**SOURCE DOCUMENT**.
Cancer Update – July 2012
Well I could have called this blog post “The Good, The Bad and The Ugly” but there really wasn’t anything particularly ugly about today so I’ve gone with a relatively boring title.
Today’s visit to the Auckland Hospital Oncology department was a new chapter in my journey through cancer. They gave me the bad news first, followed by the good (not that I had a choice). The June CT scan had shown the cancer was still there. And it was bigger. And there was more of it. And it had resurfaced in my neck around the area where I was operated on in December.
Where’s the good news I hear you ask. Well, that test that I had to determine if I was genetically eligible for a new type of drug (B-Raf inhibitor) came back positive. This is great news as the success rates of the B-Raf inhibitors are a lot higher than traditional chemotherapy drugs – recent trials of the drug Dabrafenib have shown a 47% partial success rate and a 3% complete success rate, far higher than the 6% success rate with the 40-year old chemotherapy drug dacarbazine (DTIC) commonly used for treating patients with metastatic melanoma.

**DATA**.
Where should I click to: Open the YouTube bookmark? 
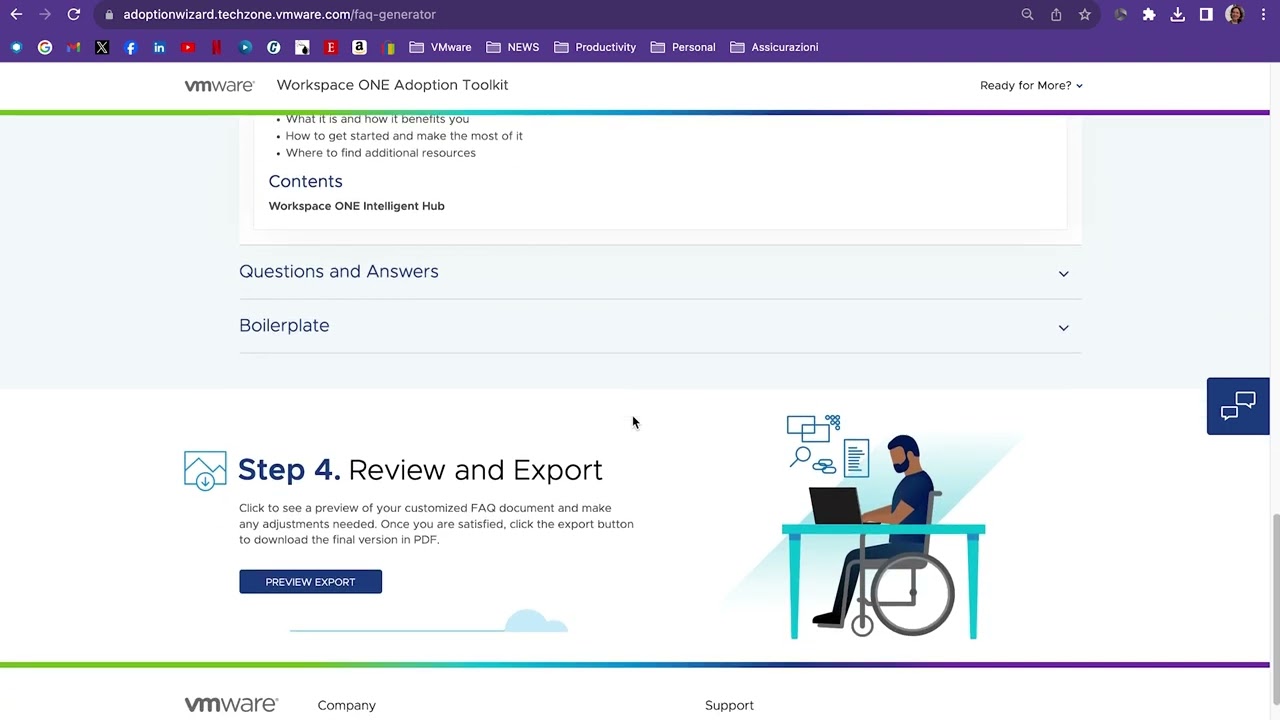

**PARTS OF THE EXERCISE**.
1) According to the July 2012 cancer update, why is the positive result of the genetic test great news? Answer in one to three sentences.
2) Resume the July 2012 cancer update after its last sentence.
The data plays no part in this work.

**YOUR RESPONSES**.
1) The positive result means the writer is genetically eligible for a B-Raf inhibitor, a type of drug whose success rates are much higher than those of traditional chemotherapy. Recent trials of Dabrafenib showed a 47% partial and a 3% complete success rate, against 6% for dacarbazine (DTIC), the 40-year-old chemotherapy drug commonly used for metastatic melanoma.

2)
The next step in my case is for the hospital to apply to the Dabrafenib drug manufacturer GlaxoSmithKline for me to go onto their drug trial on ‘compassionate grounds’ as the drug is not funded by the NZ government at this stage. This process may up to 4-6 weeks although it could be quicker.
If there’s one thing doctors don’t generally like, it’s uncertainty. When the young doctor told me they really had no idea how effective the new drug might be in my situation, her body language conveyed a feeling of empathy for our situation. That’s why she seemed a little surprised when my wife Tracy told her how great the uncertainty was because it meant there was every opportunity for something good to happen.
Of course, what Tracy was alluding to was God’s ability to heal me from cancer completely. That ‘not knowing the outcome’ factor that could have brought fear and worry to our hearts instead brought excitement and expectancy about what God can and will do for us.
Whatever the uncertain situations we face in life, we have to choose to focus on the positive outcomes and speak them out as though they were a done deal. Otherwise if we speak the negative outcomes over our situation we take ourselves out of the realm of the miraculous and become subject to the power of the ‘natural odds’.
So the future looks bright for me. How does yours look?